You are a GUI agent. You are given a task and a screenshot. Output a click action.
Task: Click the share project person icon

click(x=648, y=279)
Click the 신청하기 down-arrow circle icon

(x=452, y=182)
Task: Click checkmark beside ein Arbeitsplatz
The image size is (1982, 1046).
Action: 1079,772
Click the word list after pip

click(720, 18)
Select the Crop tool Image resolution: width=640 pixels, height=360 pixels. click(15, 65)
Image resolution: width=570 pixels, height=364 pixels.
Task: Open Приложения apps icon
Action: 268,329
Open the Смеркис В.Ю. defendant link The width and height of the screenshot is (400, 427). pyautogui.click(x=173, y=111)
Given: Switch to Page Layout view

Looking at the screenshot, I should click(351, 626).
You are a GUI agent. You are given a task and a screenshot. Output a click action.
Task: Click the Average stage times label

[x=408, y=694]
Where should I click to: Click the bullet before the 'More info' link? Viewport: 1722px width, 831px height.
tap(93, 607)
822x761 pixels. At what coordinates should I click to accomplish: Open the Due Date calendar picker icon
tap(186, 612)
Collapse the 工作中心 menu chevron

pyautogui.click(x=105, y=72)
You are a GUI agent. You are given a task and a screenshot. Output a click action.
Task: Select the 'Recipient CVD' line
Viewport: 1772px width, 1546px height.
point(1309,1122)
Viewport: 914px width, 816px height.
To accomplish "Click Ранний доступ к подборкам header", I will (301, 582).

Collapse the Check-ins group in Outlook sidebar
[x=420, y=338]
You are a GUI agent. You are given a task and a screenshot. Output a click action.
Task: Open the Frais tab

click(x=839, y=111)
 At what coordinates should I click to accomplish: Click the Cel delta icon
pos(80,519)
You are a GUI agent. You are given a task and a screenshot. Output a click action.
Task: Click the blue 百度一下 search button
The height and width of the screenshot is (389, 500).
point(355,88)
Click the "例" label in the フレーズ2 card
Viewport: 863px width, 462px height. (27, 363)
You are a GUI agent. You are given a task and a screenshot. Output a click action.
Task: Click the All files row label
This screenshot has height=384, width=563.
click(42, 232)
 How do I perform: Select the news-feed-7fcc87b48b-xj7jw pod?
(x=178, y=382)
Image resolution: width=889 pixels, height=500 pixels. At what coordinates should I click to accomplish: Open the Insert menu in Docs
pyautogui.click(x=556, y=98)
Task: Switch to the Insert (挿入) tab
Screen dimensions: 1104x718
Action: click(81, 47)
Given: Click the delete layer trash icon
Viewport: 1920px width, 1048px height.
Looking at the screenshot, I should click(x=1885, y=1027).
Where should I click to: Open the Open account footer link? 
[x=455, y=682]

- - - -

(Problem to solve):
Repeat every line of the material exactly as given.

(Response to the task):
You are a GUI agent. You are given a task and a screenshot. Output a click action.
Task: Click the share project person icon

click(x=648, y=279)
Click the 신청하기 down-arrow circle icon

(x=452, y=182)
Task: Click checkmark beside ein Arbeitsplatz
The image size is (1982, 1046).
Action: 1079,772
Click the word list after pip

click(720, 18)
Select the Crop tool Image resolution: width=640 pixels, height=360 pixels. click(15, 65)
Image resolution: width=570 pixels, height=364 pixels.
Task: Open Приложения apps icon
Action: 268,329
Open the Смеркис В.Ю. defendant link The width and height of the screenshot is (400, 427). pyautogui.click(x=173, y=111)
Given: Switch to Page Layout view

Looking at the screenshot, I should click(351, 626).
You are a GUI agent. You are given a task and a screenshot. Output a click action.
Task: Click the Average stage times label

[x=408, y=694]
Where should I click to: Click the bullet before the 'More info' link? Viewport: 1722px width, 831px height.
tap(93, 607)
822x761 pixels. At what coordinates should I click to accomplish: Open the Due Date calendar picker icon
tap(186, 612)
Collapse the 工作中心 menu chevron

pyautogui.click(x=105, y=72)
You are a GUI agent. You are given a task and a screenshot. Output a click action.
Task: Select the 'Recipient CVD' line
Viewport: 1772px width, 1546px height.
point(1309,1122)
Viewport: 914px width, 816px height.
To accomplish "Click Ранний доступ к подборкам header", I will (301, 582).

Collapse the Check-ins group in Outlook sidebar
[x=420, y=338]
You are a GUI agent. You are given a task and a screenshot. Output a click action.
Task: Open the Frais tab

click(x=839, y=111)
 At what coordinates should I click to accomplish: Click the Cel delta icon
pos(80,519)
You are a GUI agent. You are given a task and a screenshot. Output a click action.
Task: Click the blue 百度一下 search button
The height and width of the screenshot is (389, 500).
point(355,88)
Click the "例" label in the フレーズ2 card
Viewport: 863px width, 462px height. (27, 363)
You are a GUI agent. You are given a task and a screenshot. Output a click action.
Task: Click the All files row label
This screenshot has height=384, width=563.
click(42, 232)
 How do I perform: Select the news-feed-7fcc87b48b-xj7jw pod?
(x=178, y=382)
Image resolution: width=889 pixels, height=500 pixels. At what coordinates should I click to accomplish: Open the Insert menu in Docs
pyautogui.click(x=556, y=98)
Task: Switch to the Insert (挿入) tab
Screen dimensions: 1104x718
Action: click(81, 47)
Given: Click the delete layer trash icon
Viewport: 1920px width, 1048px height.
Looking at the screenshot, I should click(x=1885, y=1027).
Where should I click to: Open the Open account footer link? 
[x=455, y=682]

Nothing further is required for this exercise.